Assertion & documentation in a class for methods that are expected in derived classes


Say I make a class named Bird which I only want to be used as a parent class and derived classes are expected to have a method flap_wings:

class Bird:

    def fly(self):
        self.flap_wings()

An expected derived class might look like:

class Eagle(Bird):

    def flap_wings(self):
        print('flapping wings')

What is a nice, clear way for Bird to both assert that its derived classes have the method flap_wings as well as include documentation on what flap_wings is expected to do?

Right now, I'm using __init_subclass__:

class Bird:

    def fly(self):
        self.flap_wings()

    def __init_subclass__(cls, **kwargs):
        assert hasattr(cls, 'flap_wings'), (
            "Derived classes have to have a flap_wings method which should "
            "print 'flapping wings'."
        )

But, the assert expression only shows up after you create a Bird class and is not a "real" docstring that can be accessed through help.

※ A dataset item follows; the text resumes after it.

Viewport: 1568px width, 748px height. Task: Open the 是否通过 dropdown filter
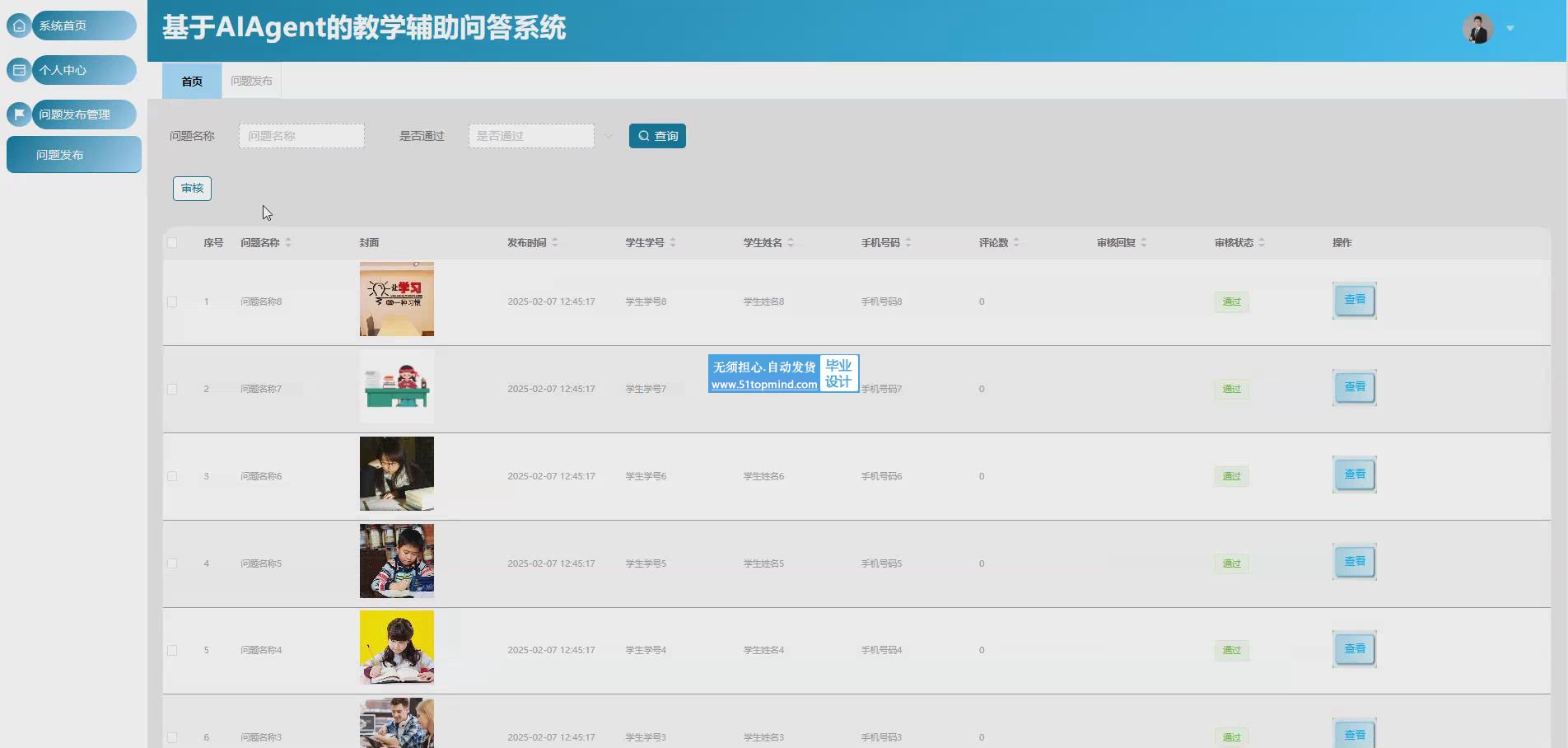(x=531, y=136)
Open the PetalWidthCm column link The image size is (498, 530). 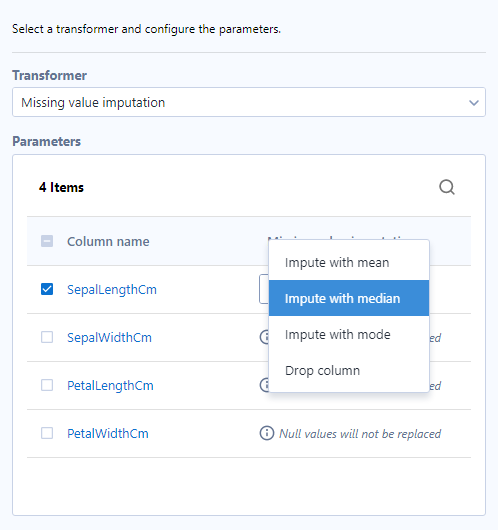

I know this is an open ended question but what are other better ways? It's not against the rules to define flap_wings within Bird first, maybe just with the body pass and a docstring. But I just couldn't find the "standard" ways to handle this situation. So I'm looking for any suggestions.


Solution

  • You can use the abc library for abstract methods:

    from abc import ABCMeta, abstractmethod
    import six
    
    class Bird(six.with_metaclass(ABCMeta)):
        def fly(self):
            """Take flight.
    
            Notes
            -----
            This depends on the abstract method `flap_wings`. If you've
            not implemented this at the subclass level, your subclass
            cannot be properly instantiated.
            """
            self.flap_wings()
    
        @abstractmethod
        def flap_wings(self):
            """Subclasses must implement this"""
    

    This establishes a contract of sorts. Any subclass that does NOT implement the flap_wings method will raise an error on instantiation:

    class Flamingo(Bird):
        pass
    
    >>> Flamingo()
    Traceback (most recent call last):
      File "<stdin>", line 1, in <module>
    TypeError: Can't instantiate abstract class Flamingo with abstract methods flap_wings
    

    Whereas a sub-class that implements the abstract method will work fine:

    class BlueJay(Bird):
        def flap_wings(self):
            print("Flappity flap")
    
    >>> BlueJay().fly()
    Flappity flap
    

    As far as documenting the subclass, since all subclasses inherit the fly method, you could include in its docstring that it calls the flap_wings method and expects it to be present.